If you are in a romantic relationship or are celebrating the love of your friends and family, Valentine’s day is an opportunity to express humanity’s most complex human emotions. Whether you are buying tiny sweet treats for your friends, quilting heart shaped pillows, or just telling your friends that you appreciate them, we continue to make little traditions to help us better celebrate intimacy. 

Aries:
No big gestures this year. They know that you love them. No repeats of last year. Sewanee PD will never get the image of your bed spread burning, the desperate smell of Febreeze, and at least five scented cheap candles and you outside Smith in your robe out of their mind. Pour a glass out of grape juice for yourself, or the cheapest wine possible to take the edge off. You are loved.  

Taurus:
Call your mom back. She needs to hear your voice, and she’s probably crying because she found the Valentine’s day card you made her in the fourth grade. 

Gemini:
The coconut chocolates aren’t coconut. Don’t eat them. If you see a squirrel fighting on the 16th, they didn’t mean it when they told you that you were the one. Trust no one, or trust everyone. You might have to dance very soon, but not so soon that you can’t watch a youtube video teaching you how.

Cancer:
Your anxieties are unfounded. Take a moment to name all the little things you love around you. Romanticize the cracks in the walls, the little chips of paint. Memorize the name of one flower, and dedicate it to a person you haven’t shown enough love to. This is a week to become free.

Leo:
This isn’t the day to fight. If you want to change something, write it down. Explain how you feel.

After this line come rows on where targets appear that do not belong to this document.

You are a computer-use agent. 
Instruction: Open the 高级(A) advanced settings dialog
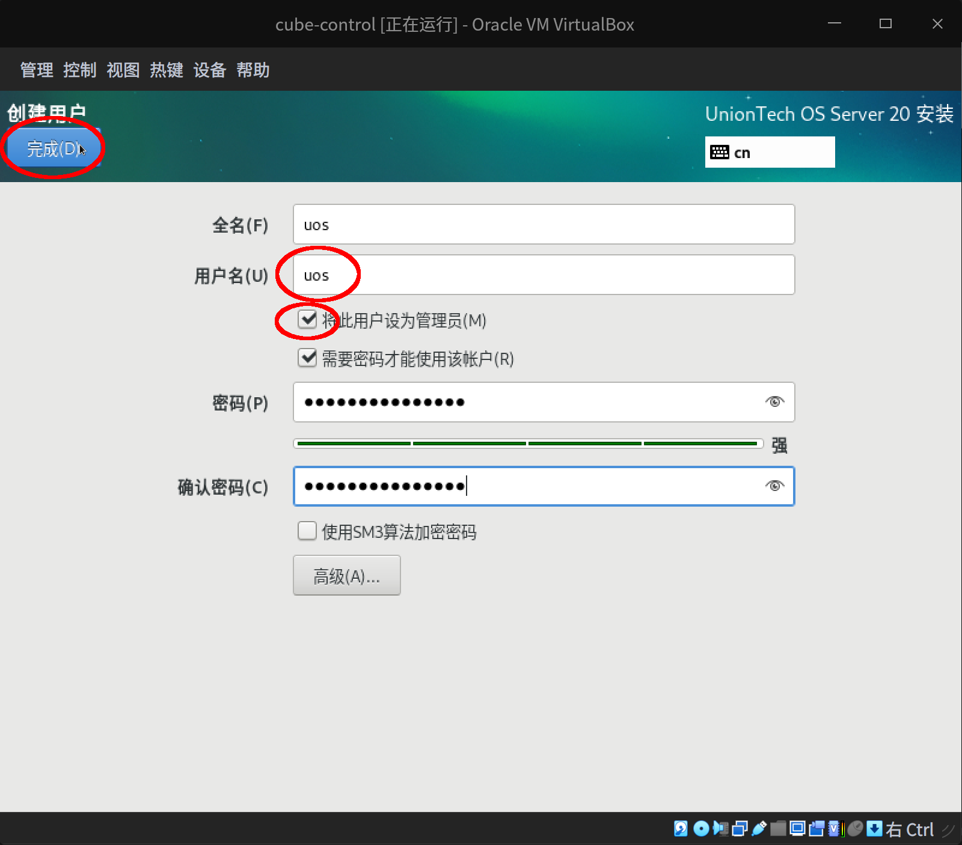click(x=346, y=575)
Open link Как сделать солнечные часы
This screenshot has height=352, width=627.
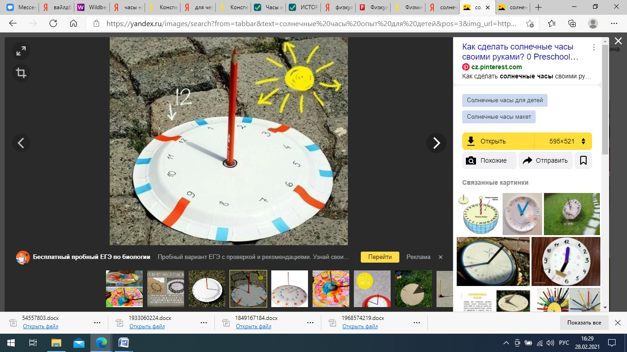pyautogui.click(x=520, y=52)
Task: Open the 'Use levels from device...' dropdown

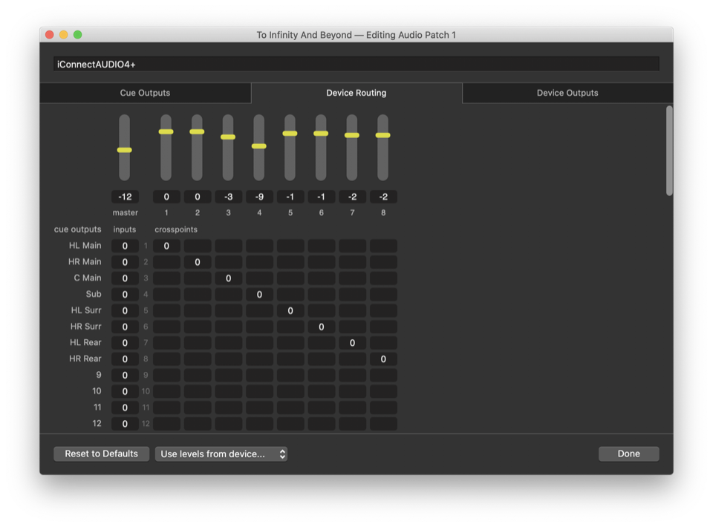Action: (221, 454)
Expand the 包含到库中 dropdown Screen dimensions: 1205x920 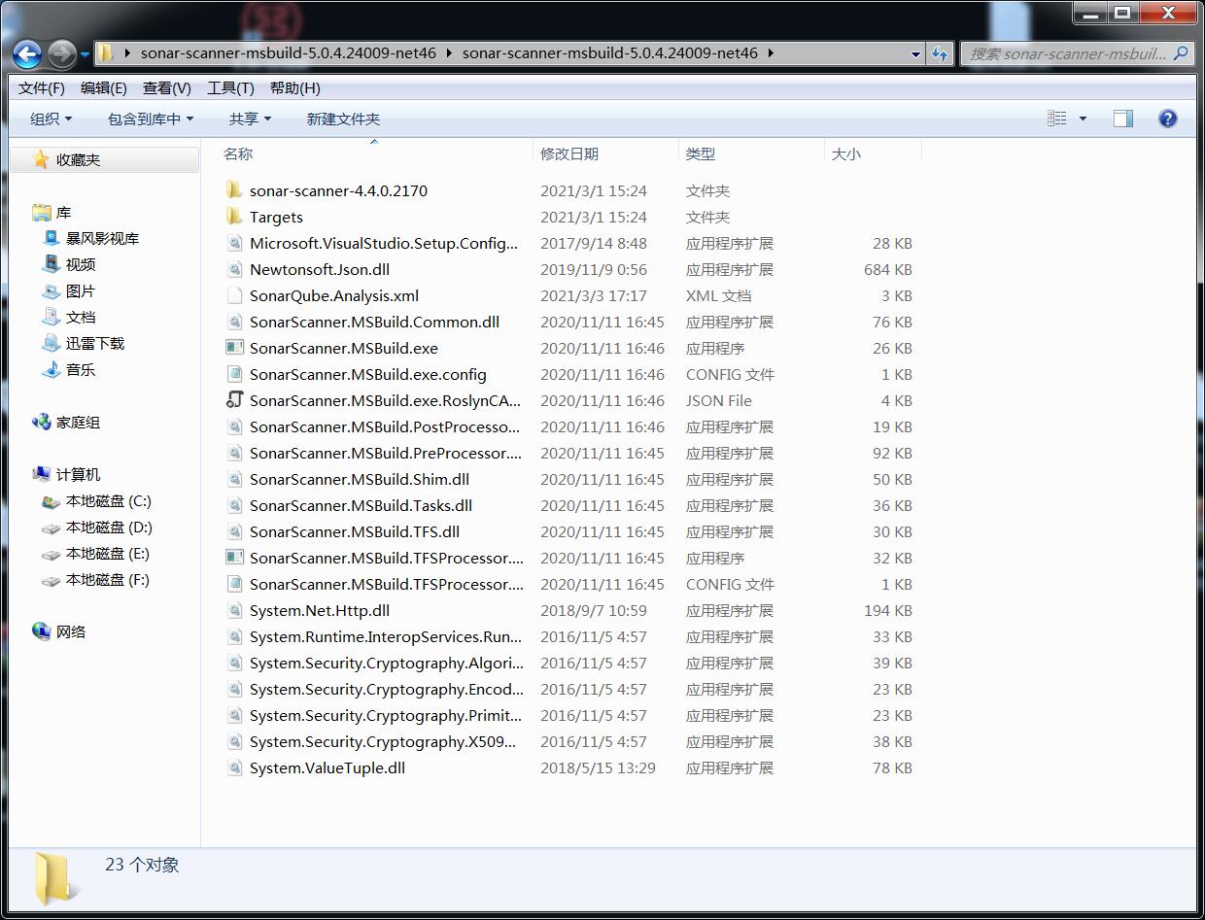tap(150, 119)
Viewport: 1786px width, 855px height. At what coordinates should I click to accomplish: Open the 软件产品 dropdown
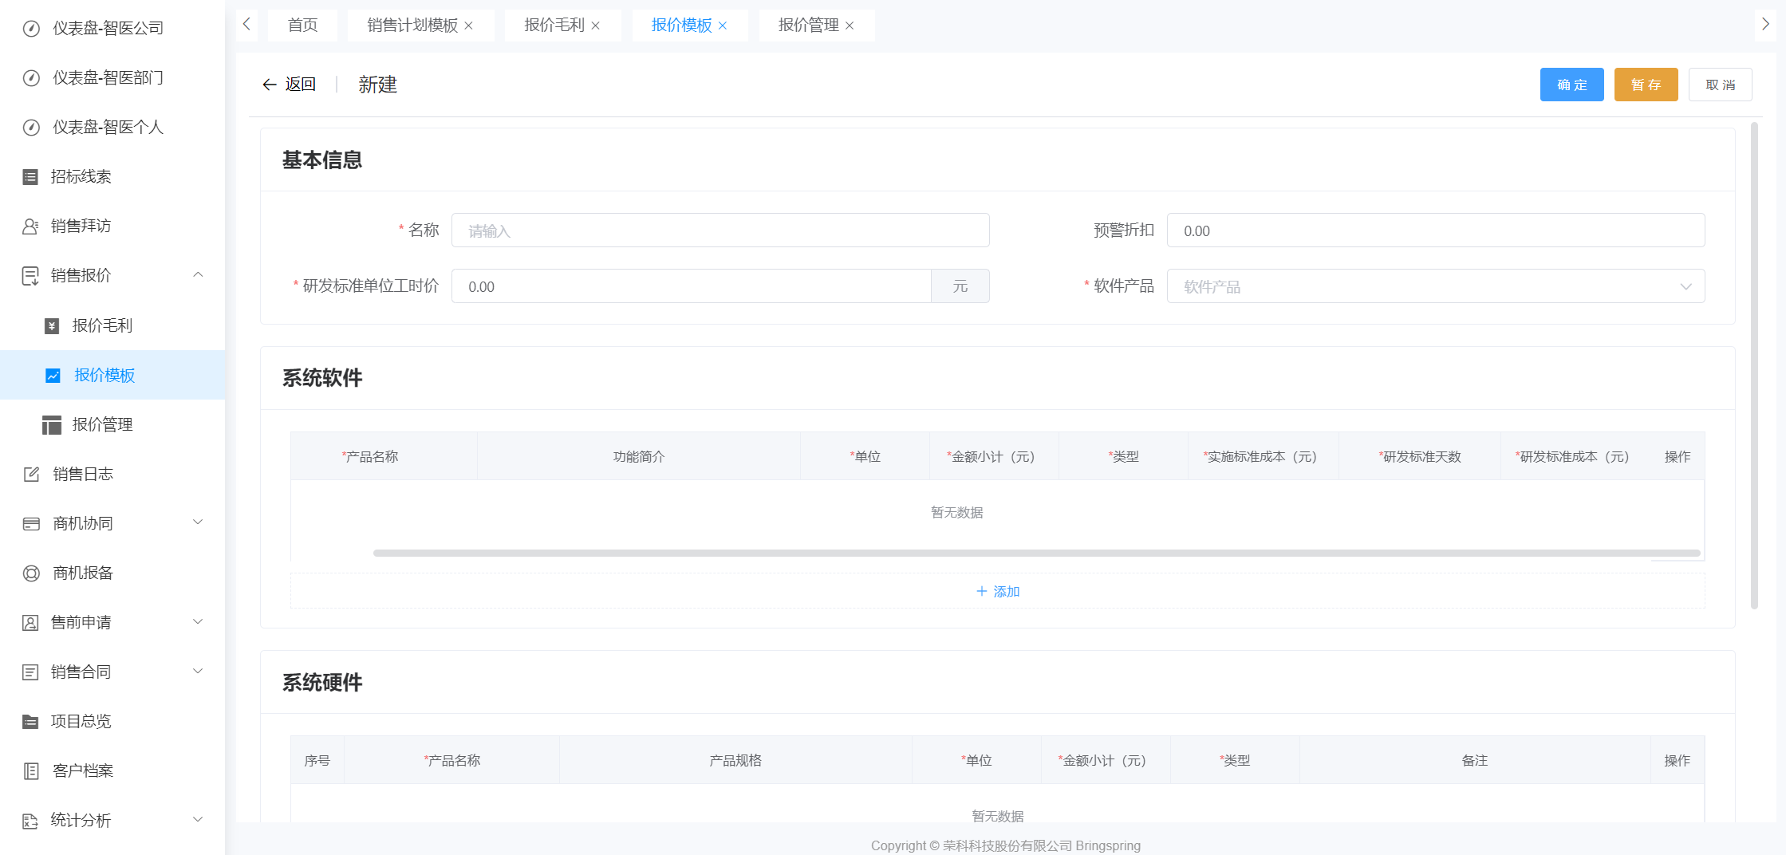tap(1435, 286)
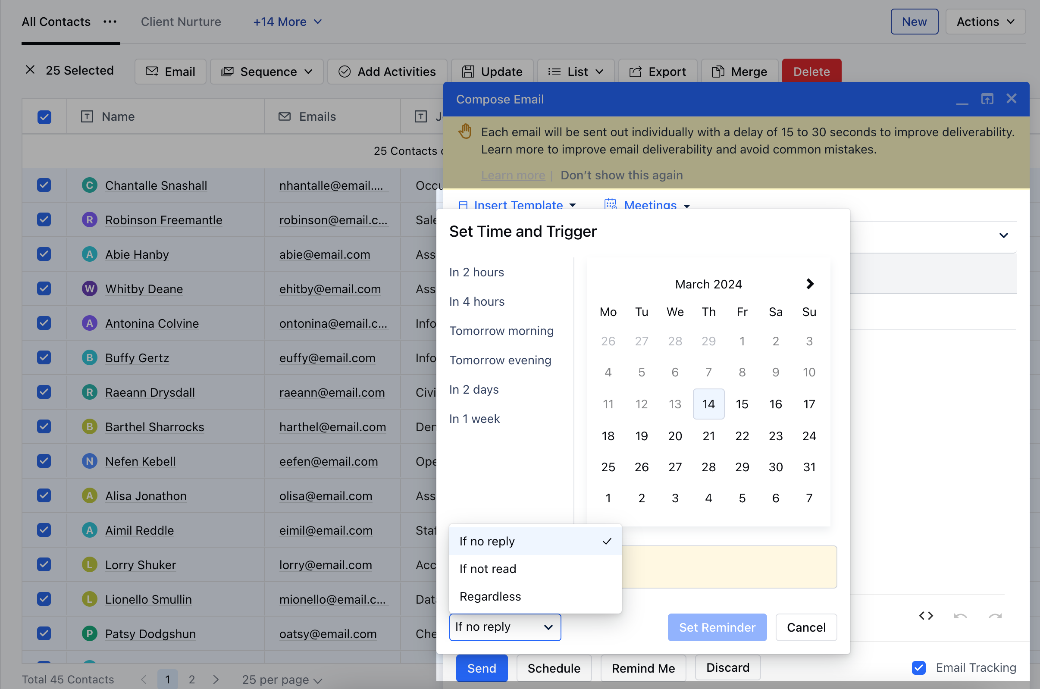This screenshot has width=1040, height=689.
Task: Pop out the Compose Email window
Action: (987, 99)
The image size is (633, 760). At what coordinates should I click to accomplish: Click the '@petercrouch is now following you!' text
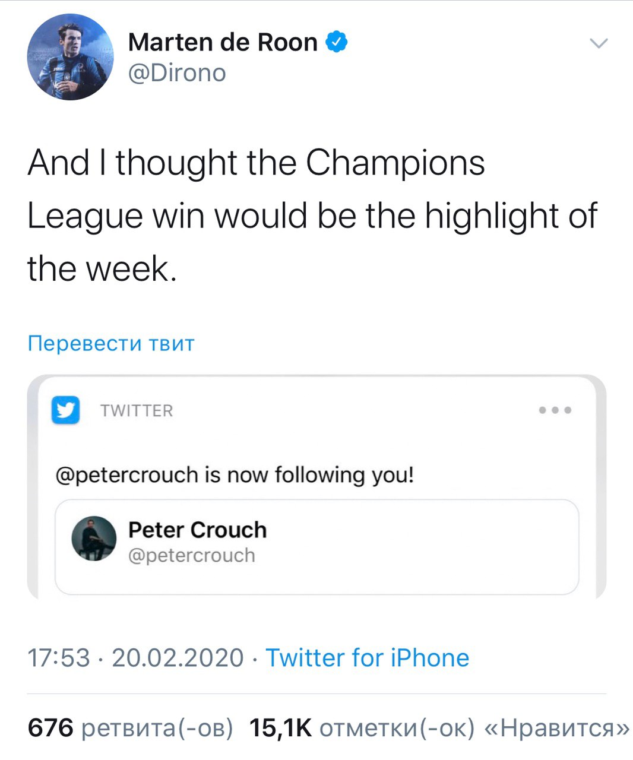235,475
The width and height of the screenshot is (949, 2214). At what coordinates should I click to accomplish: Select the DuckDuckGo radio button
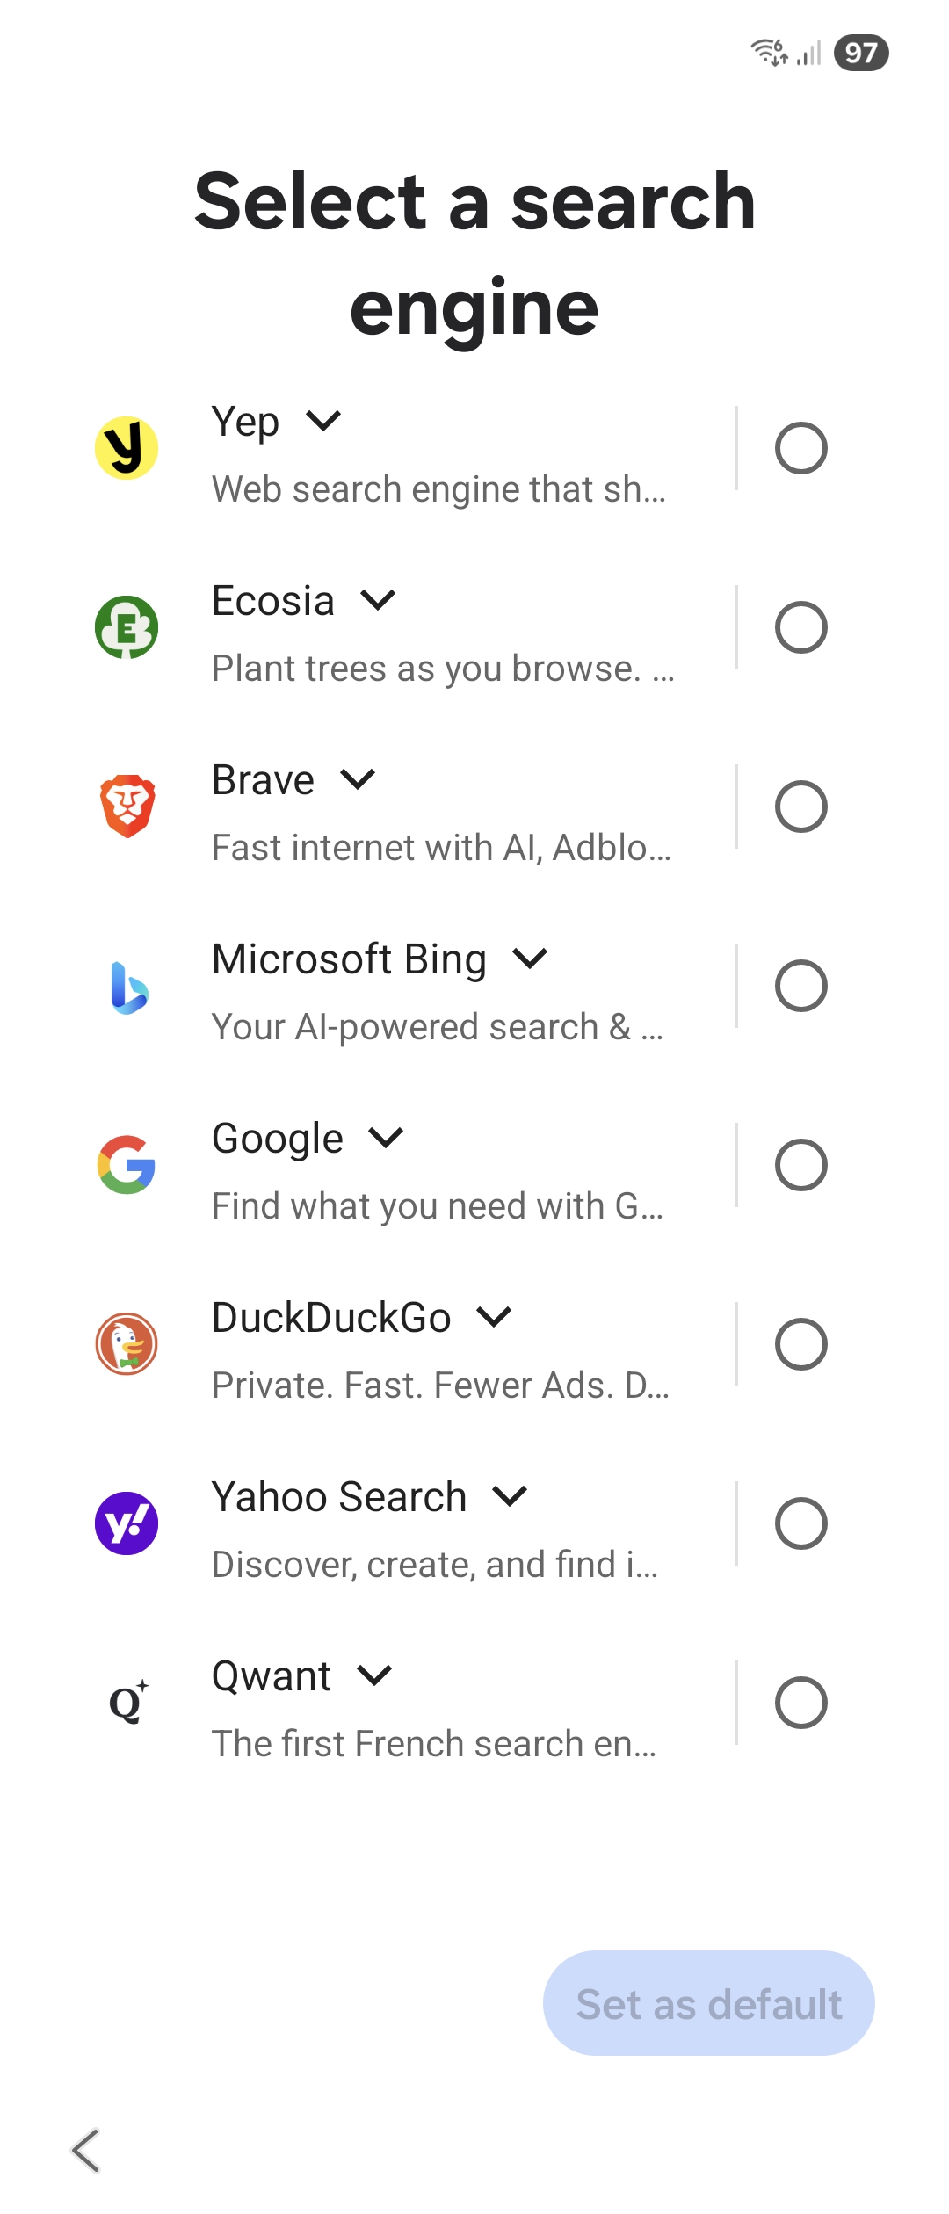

List the grievances, every single one. Then keep it for tomorrow.

Virgo:
Today is the day to fight. Scream from the top of your lungs. Sometimes love needs a kickstart. Love cannot exist in a vacuum. It performs and expands with every bit of your human emotion. You need to trust that you will find the truth in your anger.

Libra:
You better blast the song “Maneater.” Men are horrible. They suck. Love and hate are neurologically similar. 

Scorpio:
You might receive a, “no,” this week. It’s completely natural. If it hurts, make some tea for yourself. Cuddle a pillow. Process your emotions and reach out to a friend. Go to your CAPS appointment. You will outlive this rejection. 

Sagittarius:
You eternal optimist. Allow the sunlight through you. Photosynthesize. Dance in the wind, ask to hold your friend’s hand. Find a dog and pet the living hell out of it. Your love is yellow, all consuming, warm and kind. 

Capricorn:
Suspend dis-belief. Your life is a movie. Maybe it’s Her, but I truly hope not. Look in the mirror. Are you Matthew McConaughey? Jennifer Garner? Watch your favorite rom-com to end the cycle. 

Aquarius:
Drink water please. Watch out for broken glass. Cats will meow, and you must become ready for it. Write a note for friends, name your favorite thing for each of them. They need to know you see them in all of their wonder. 

Pisces:
Today is a wash. So it’s time to do laundry. Clean all of your favorite clothing.